EXERCISE OBJECTIVE:
Pictures excluded, retype the lines from the one containing "Given: Select 21" through the last line of the data below, both included.
========
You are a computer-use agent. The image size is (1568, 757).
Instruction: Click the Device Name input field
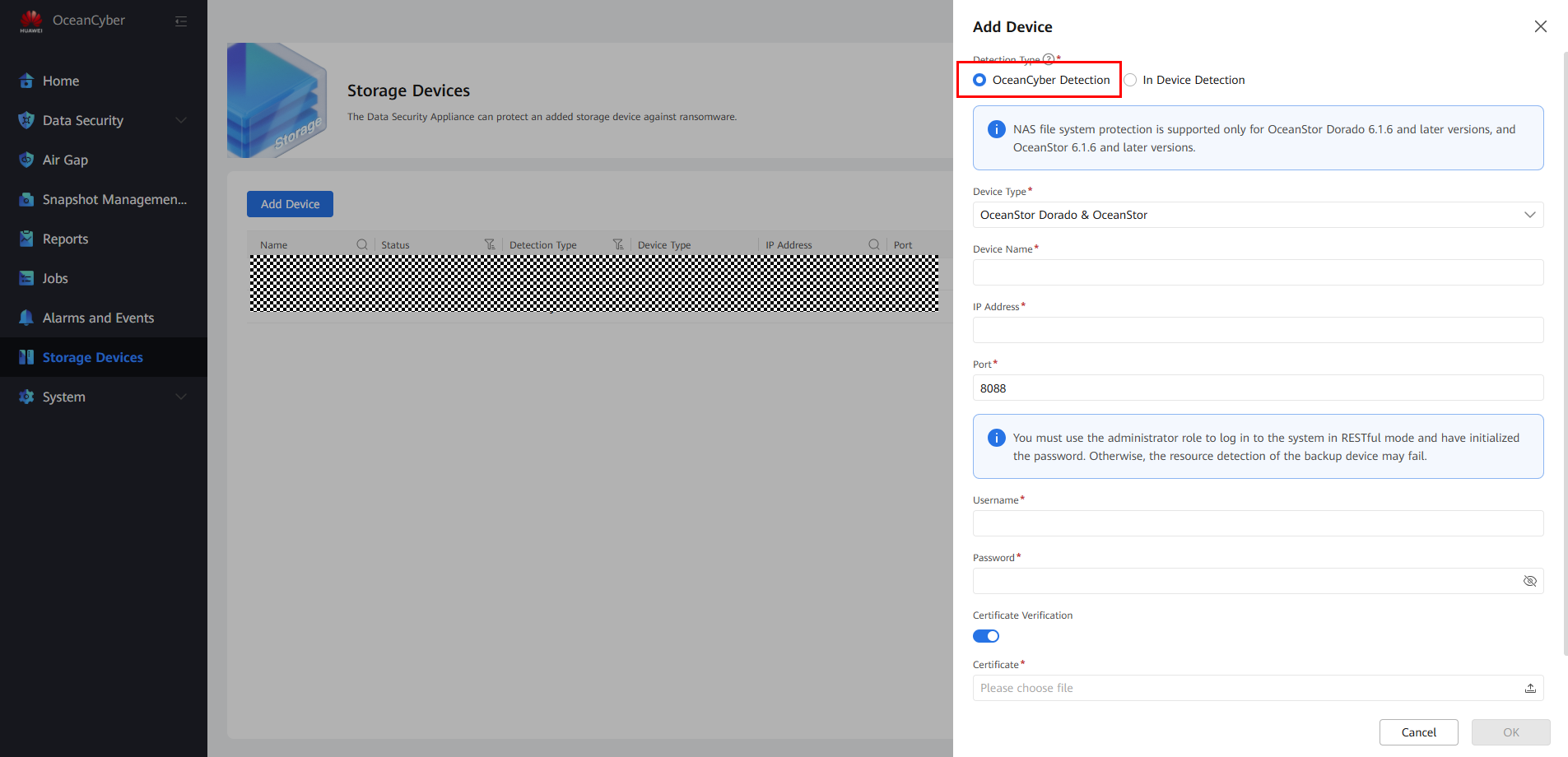[1257, 272]
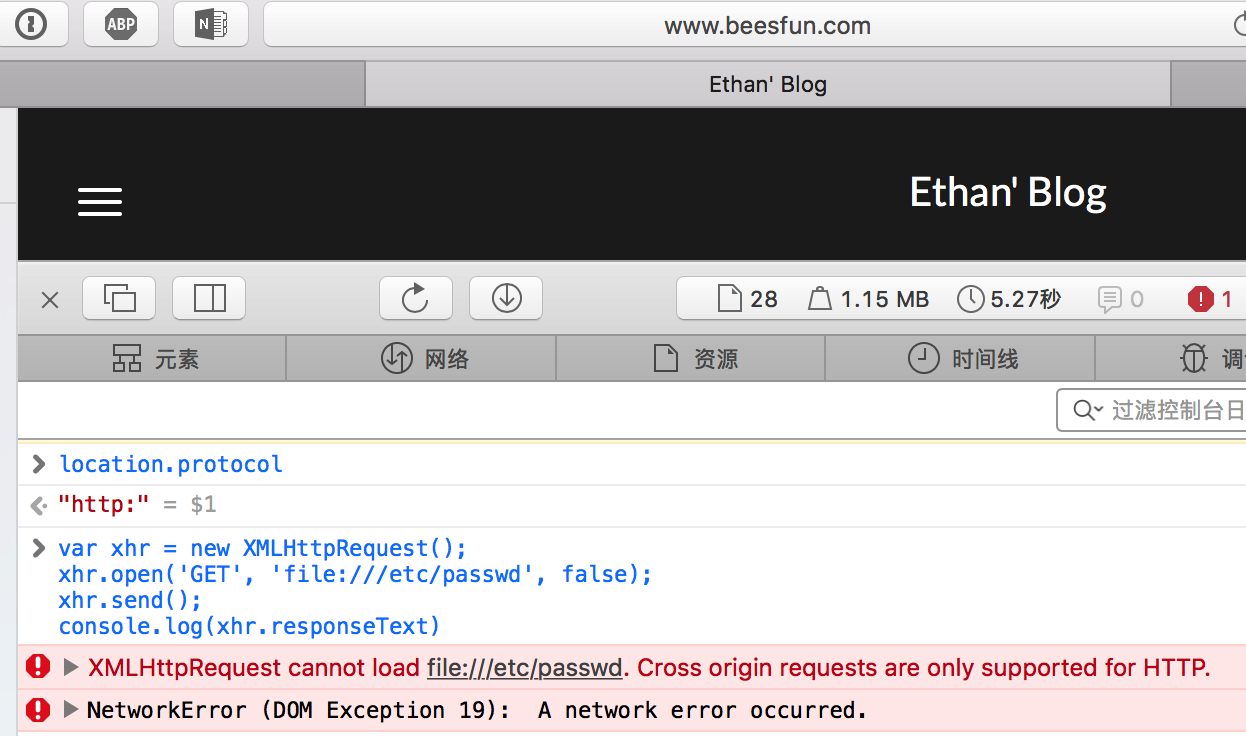Click the resource count showing 28
1246x736 pixels.
pos(747,299)
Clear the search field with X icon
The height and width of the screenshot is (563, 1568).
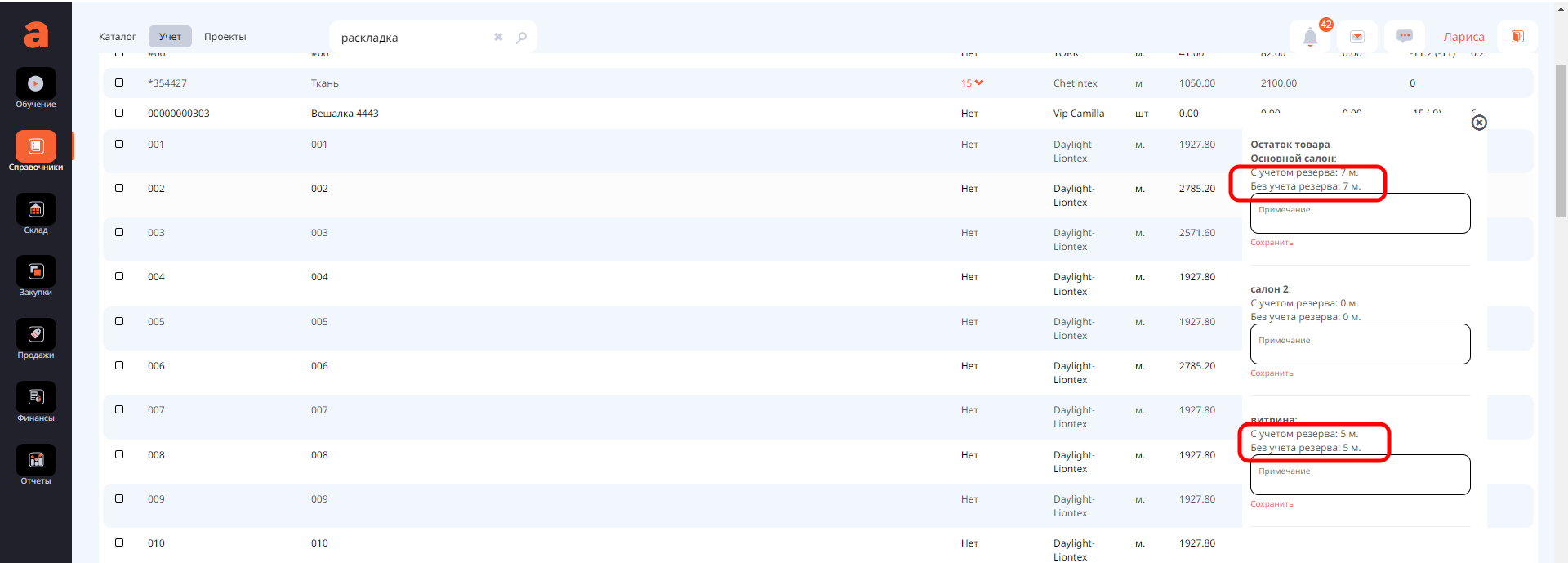click(498, 38)
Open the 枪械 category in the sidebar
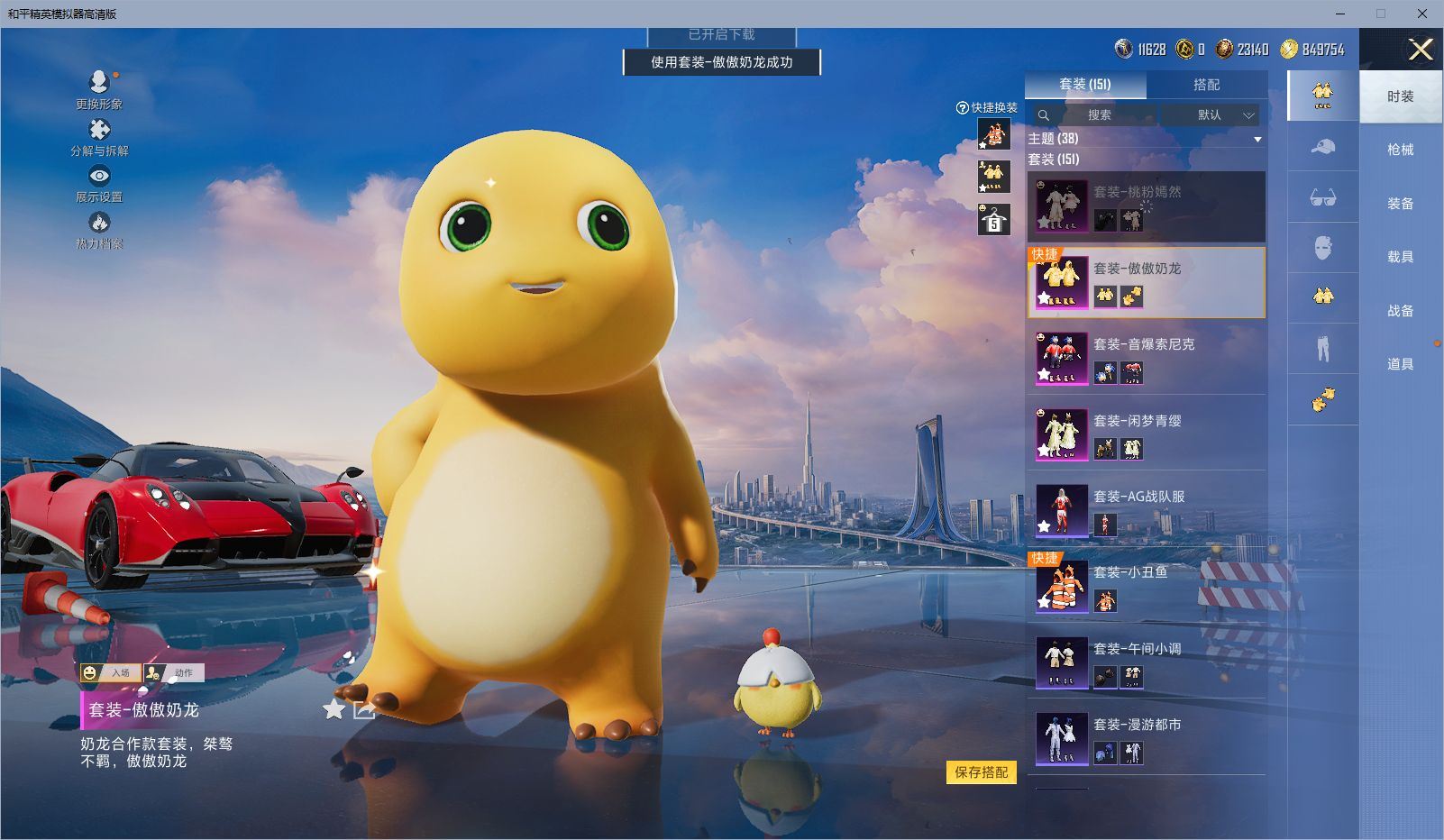 pos(1400,150)
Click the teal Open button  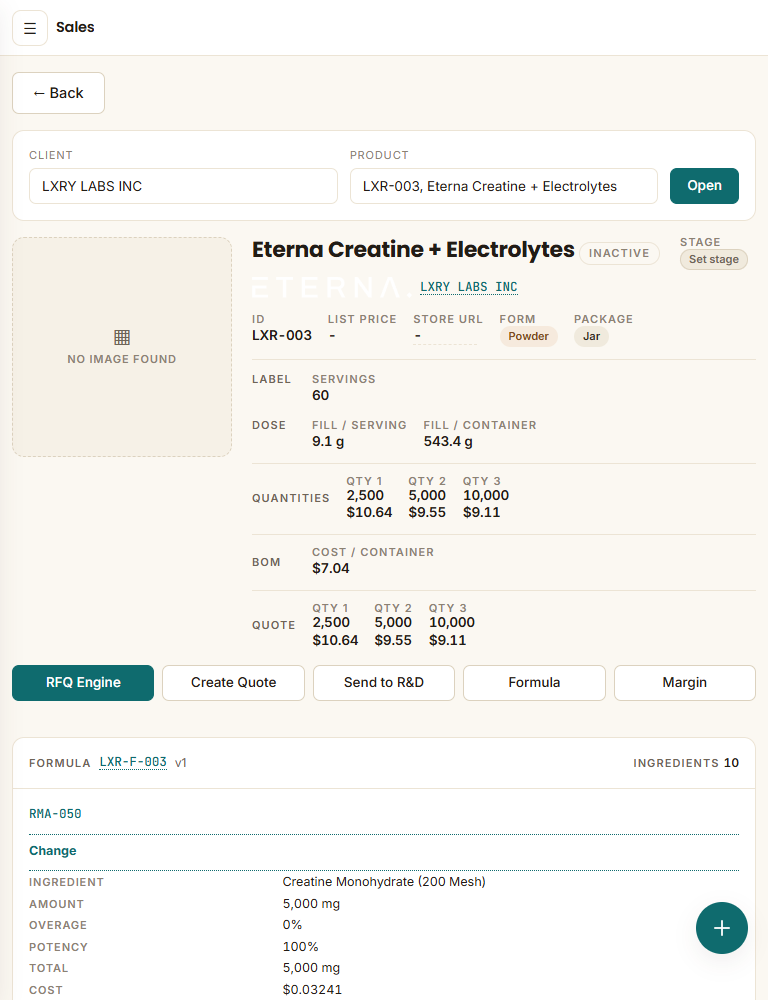(x=704, y=186)
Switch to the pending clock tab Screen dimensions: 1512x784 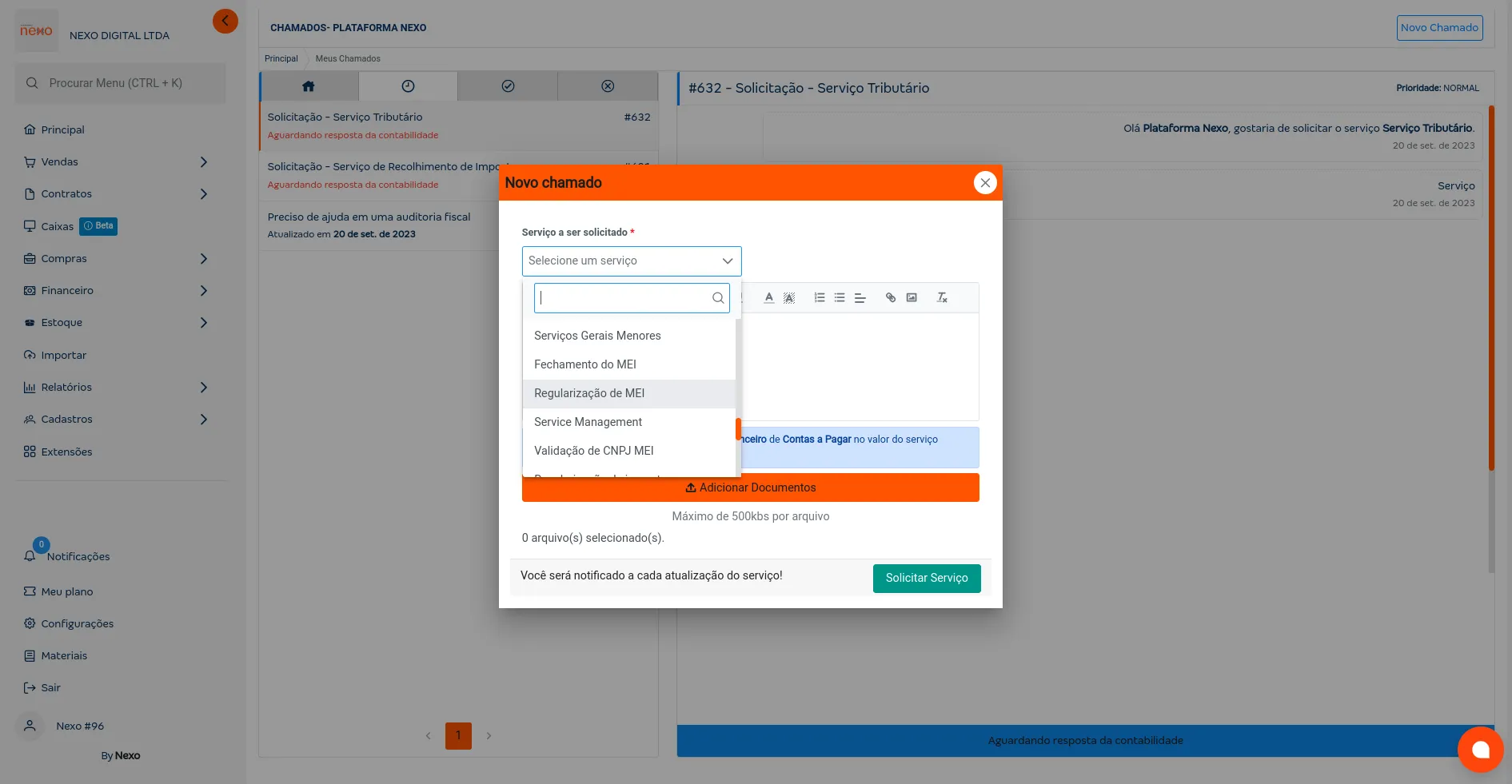click(408, 86)

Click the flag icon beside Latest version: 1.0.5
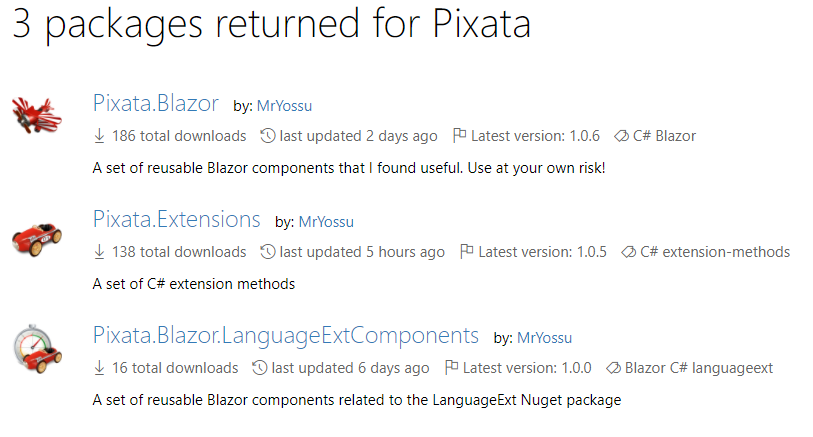point(467,252)
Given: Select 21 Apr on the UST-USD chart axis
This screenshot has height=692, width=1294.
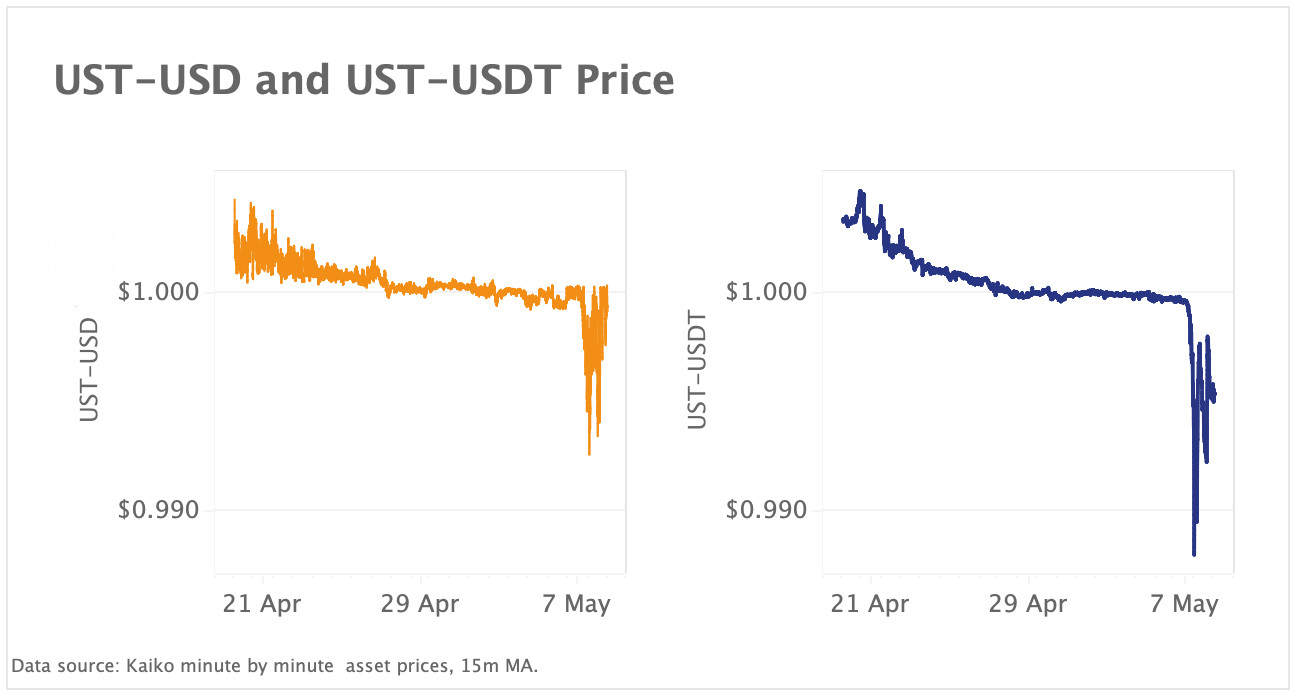Looking at the screenshot, I should (263, 604).
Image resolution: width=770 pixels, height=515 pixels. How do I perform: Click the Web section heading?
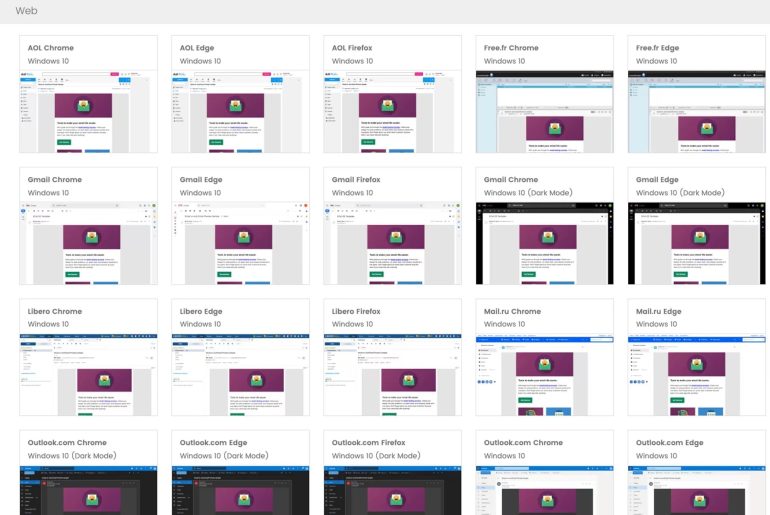click(27, 10)
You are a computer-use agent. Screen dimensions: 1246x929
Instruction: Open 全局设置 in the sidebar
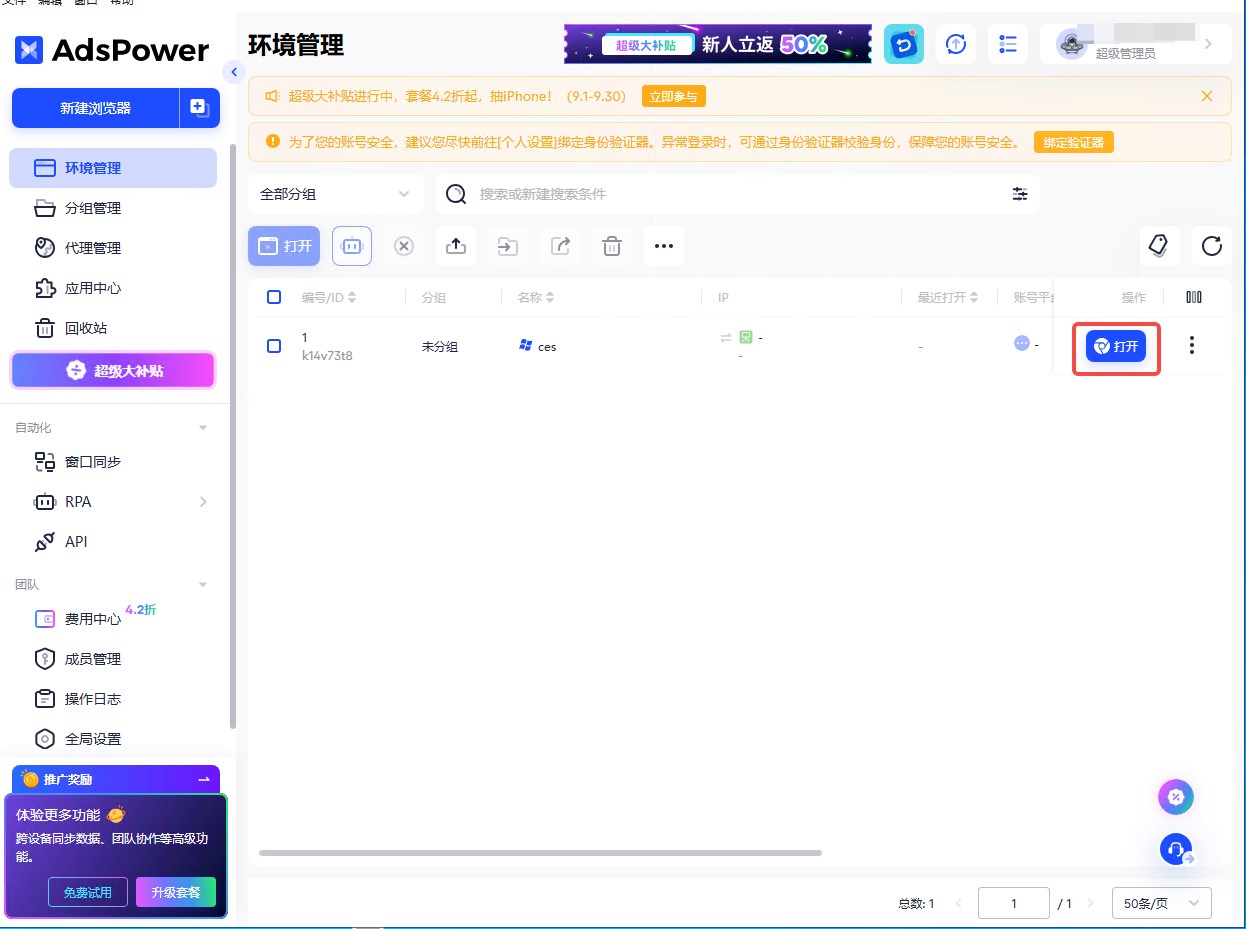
========
SOLUTION:
Given: Select 21 Apr on the UST-USD chart axis
This screenshot has height=692, width=1294.
Looking at the screenshot, I should (263, 604).
Image resolution: width=770 pixels, height=515 pixels. How do I perform: Click the Web section heading?
click(27, 10)
You are a computer-use agent. Screen dimensions: 1246x929
Instruction: Open 全局设置 in the sidebar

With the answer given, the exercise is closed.